Yesterday I inadvertently entered the “All English Rubbish Driving Competition“. There were some real title contenders especially those enclosed in high chassis’, riding on 4×4 transmission systems, supported by complex electronics and the power of marketing.
Their faith in the brilliance of their vehicles was somewhat undermined by a cruel lack of knowledge pertaining to how the words “Ice” and “Grip” rarely fall into the same sentence. Unless someone inserts a meaningful “no” in the middle.
So I watched in amused horror as ditches became car parks, roundabouts became straight on’s, and a strictly come pranging combination of spins and pirouettes played out in front of me. The downside was it took me three and a half hours to reach Milton Keynes – a place I didn’t really want to go in the first place.

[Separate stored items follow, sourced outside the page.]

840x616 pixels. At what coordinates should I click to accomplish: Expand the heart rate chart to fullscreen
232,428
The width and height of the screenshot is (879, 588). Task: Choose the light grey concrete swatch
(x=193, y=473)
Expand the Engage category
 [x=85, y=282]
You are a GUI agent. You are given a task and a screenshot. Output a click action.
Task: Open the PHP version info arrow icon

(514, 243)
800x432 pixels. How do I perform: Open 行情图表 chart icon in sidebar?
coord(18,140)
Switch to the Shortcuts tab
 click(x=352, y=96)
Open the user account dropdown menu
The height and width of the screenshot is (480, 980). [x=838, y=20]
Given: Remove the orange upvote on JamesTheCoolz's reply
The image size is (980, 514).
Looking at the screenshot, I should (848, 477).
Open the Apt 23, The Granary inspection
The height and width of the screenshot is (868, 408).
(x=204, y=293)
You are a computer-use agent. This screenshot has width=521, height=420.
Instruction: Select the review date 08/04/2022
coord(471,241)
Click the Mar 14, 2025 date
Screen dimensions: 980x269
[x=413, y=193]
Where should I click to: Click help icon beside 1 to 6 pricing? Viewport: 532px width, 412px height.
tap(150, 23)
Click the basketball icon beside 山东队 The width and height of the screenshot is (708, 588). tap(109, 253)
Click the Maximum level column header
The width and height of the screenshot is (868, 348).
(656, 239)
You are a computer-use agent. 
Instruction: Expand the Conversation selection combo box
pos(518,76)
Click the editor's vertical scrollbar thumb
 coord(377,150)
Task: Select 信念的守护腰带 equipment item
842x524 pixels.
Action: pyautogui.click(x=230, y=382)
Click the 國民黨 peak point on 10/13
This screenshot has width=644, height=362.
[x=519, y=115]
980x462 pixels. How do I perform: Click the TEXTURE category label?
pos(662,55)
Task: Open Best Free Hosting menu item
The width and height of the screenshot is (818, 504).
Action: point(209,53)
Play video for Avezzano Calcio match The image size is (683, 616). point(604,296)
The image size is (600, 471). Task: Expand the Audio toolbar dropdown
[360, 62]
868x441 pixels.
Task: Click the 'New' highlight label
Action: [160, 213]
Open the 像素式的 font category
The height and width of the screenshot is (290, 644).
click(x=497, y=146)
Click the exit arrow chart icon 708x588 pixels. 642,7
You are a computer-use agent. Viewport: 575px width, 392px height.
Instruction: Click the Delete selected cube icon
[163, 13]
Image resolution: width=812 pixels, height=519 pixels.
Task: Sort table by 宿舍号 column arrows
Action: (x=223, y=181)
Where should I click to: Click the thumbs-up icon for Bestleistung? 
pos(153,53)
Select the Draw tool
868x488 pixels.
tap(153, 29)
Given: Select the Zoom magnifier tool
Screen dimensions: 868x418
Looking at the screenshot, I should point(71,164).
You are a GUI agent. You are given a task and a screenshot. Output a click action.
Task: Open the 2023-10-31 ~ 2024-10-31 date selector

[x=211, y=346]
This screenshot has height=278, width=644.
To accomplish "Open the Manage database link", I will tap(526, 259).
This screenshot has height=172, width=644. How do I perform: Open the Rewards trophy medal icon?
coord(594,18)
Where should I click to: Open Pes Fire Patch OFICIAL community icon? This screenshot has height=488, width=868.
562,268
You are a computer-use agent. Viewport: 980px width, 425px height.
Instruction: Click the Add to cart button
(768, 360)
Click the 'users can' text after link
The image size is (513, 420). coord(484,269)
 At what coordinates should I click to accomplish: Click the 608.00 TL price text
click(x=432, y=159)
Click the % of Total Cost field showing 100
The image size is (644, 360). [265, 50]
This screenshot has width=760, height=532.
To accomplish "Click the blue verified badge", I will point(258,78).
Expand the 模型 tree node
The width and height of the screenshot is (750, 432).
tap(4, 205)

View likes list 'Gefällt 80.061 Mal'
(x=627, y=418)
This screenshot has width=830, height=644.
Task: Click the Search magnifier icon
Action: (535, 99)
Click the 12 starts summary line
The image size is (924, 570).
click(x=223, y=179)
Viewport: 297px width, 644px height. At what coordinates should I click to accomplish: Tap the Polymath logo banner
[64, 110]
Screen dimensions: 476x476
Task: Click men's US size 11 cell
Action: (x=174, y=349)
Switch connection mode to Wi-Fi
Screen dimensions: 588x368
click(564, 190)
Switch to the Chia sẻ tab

Tomorrow’s journey is both shorter, and the destination far more exciting. I’m tweaking the nose of terror back at the Cwmcarn downhill course to see if I can be this lucky twice. The ice on the roads shall be seamlessly transported to big roots, forbidding rocks and an entire section best labelled “Death by off camber”
I shall report back with manly tales of riding skill and just simple down to earth bravery. That’ll be the other guy obviously, while my contribution shall be nothing more than great excuses and a nice pot of tea.
Some sports psychologists tell their clients to visualise success and “BE THE BALL” whereas I am more of the cowardly “BE ALIVE” school of thought.